La isla de Cuba se enfrenta a una de las peores crisis económicas de su historia, y uno de los sectores más afectados es el turismo. En los primeros cinco meses de 2026, la llegada de visitantes internacionales se desplomó un 58,4% en comparación con el mismo período del año anterior, lo que representa una caída significativa en la principal fuente de ingresos de divisas para el país.
La cifra de 359.491 visitantes internacionales que llegaron a la isla entre enero y mayo de 2026 es alarmante, especialmente si se considera que en mayo solo ingresaron 30.883 turistas extranjeros, un volumen muy por debajo de los niveles registrados en años anteriores. Esta situación se debe en parte a las dificultades económicas, las restricciones energéticas y la reducción de la conectividad aérea internacional, lo que ha generado un contexto desfavorable para el desarrollo del turismo.
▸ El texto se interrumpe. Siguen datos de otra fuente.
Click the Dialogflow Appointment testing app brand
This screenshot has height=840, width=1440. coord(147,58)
La respuesta de los principales mercados turísticos
Los datos oficiales muestran que los principales países de origen de los visitantes también han experimentado descensos significativos. Canadá, históricamente el principal mercado turístico para Cuba, aportó 126.239 viajeros en los primeros cinco meses del año, mientras que Estados Unidos registró 25.572 visitantes y Rusia 21.136. Estos números representan una disminución significativa en comparación con los registros del año anterior.
La disminución de la llegada de visitantes también se extendió al resto de los países emisores, con caídas que, en muchos casos, oscilaron entre la mitad y dos tercios de los volúmenes registrados un año antes. Esto ha generado una situación crítica para la industria turística cubana, que se enfrenta a una de las peores crisis de su historia.
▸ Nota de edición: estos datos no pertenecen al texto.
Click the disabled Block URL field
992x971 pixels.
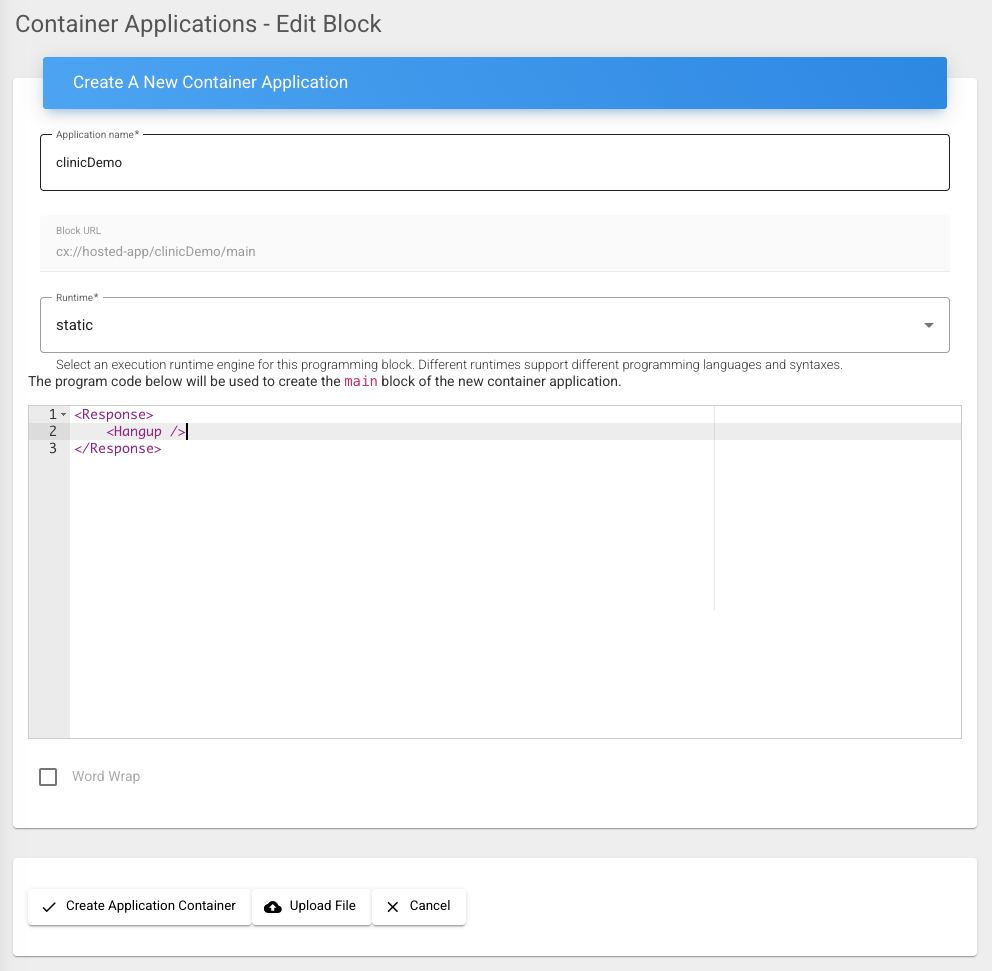(494, 244)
El impacto en la ocupación hotelera
La menor afluencia de visitantes ha tenido un impacto directo en la ocupación hotelera. Durante el primer trimestre de 2026, la utilización de habitaciones se ubicó en apenas 12,9%, uno de los niveles más bajos registrados en las últimas décadas. Esto ha generado una situación de incertidumbre para los propietarios de hoteles y los trabajadores del sector, que se enfrentan a una disminución significativa de sus ingresos.
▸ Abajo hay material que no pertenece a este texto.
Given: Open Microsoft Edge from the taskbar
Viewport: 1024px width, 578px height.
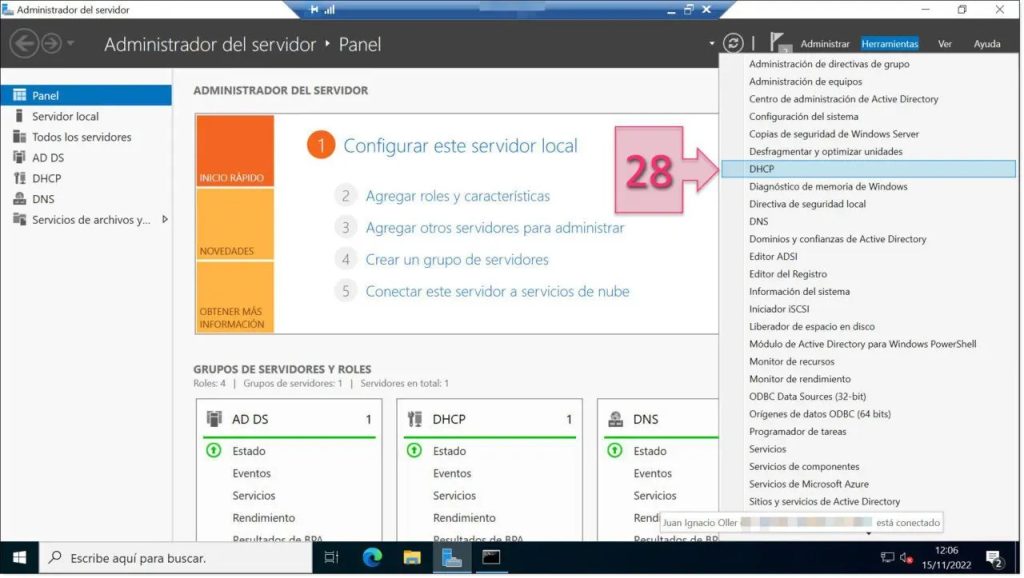Looking at the screenshot, I should pos(372,559).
La reducción en el suministro de combustible también ha provocado la cancelación de numerosas rutas aéreas, especialmente aquellas que conectaban a Cuba con destinos fuera del continente americano. Esto ha generado una disminución en la conectividad aérea internacional, lo que ha afectado negativamente al turismo. Además, varias cadenas hoteleras internacionales han anunciado la reducción o finalización de sus operaciones en la isla, lo que ha aumentado la incertidumbre sobre la capacidad del país para sostener su infraestructura turística.
La comparación con otros destinos turísticos
Mientras que la isla de Cuba registra una caída sostenida en la llegada de visitantes, centros vacacionales del Caribe como Punta Cana y Cancún continúan alcanzando niveles récord de demanda tras la recuperación del turismo internacional posterior a la pandemia. La diferencia es aún más evidente al comparar los datos actuales con los máximos históricos de Cuba. En 2018, el país recibió 4,6 millones de turistas, y en 2019 alcanzó 4,2 millones. En cambio, durante 2025, apenas superó los 1,8 millones de visitantes extranjeros, muy por debajo de las metas oficiales.
La crisis económica y energética que enfrenta Cuba no solo afecta al turismo, sino que también tiene un impacto en la vida cotidiana de los habitantes. Los prolongados cortes de electricidad han comenzado a afectar actividades cotidianas y servicios esenciales, como la producción de hostias utilizadas en las celebraciones católicas. La situación ilustra el alcance de la crisis que vive Cuba, donde la disminución de la llegada de visitantes y la reducción de la conectividad aérea internacional han generado una situación crítica para la industria turística y la economía en general.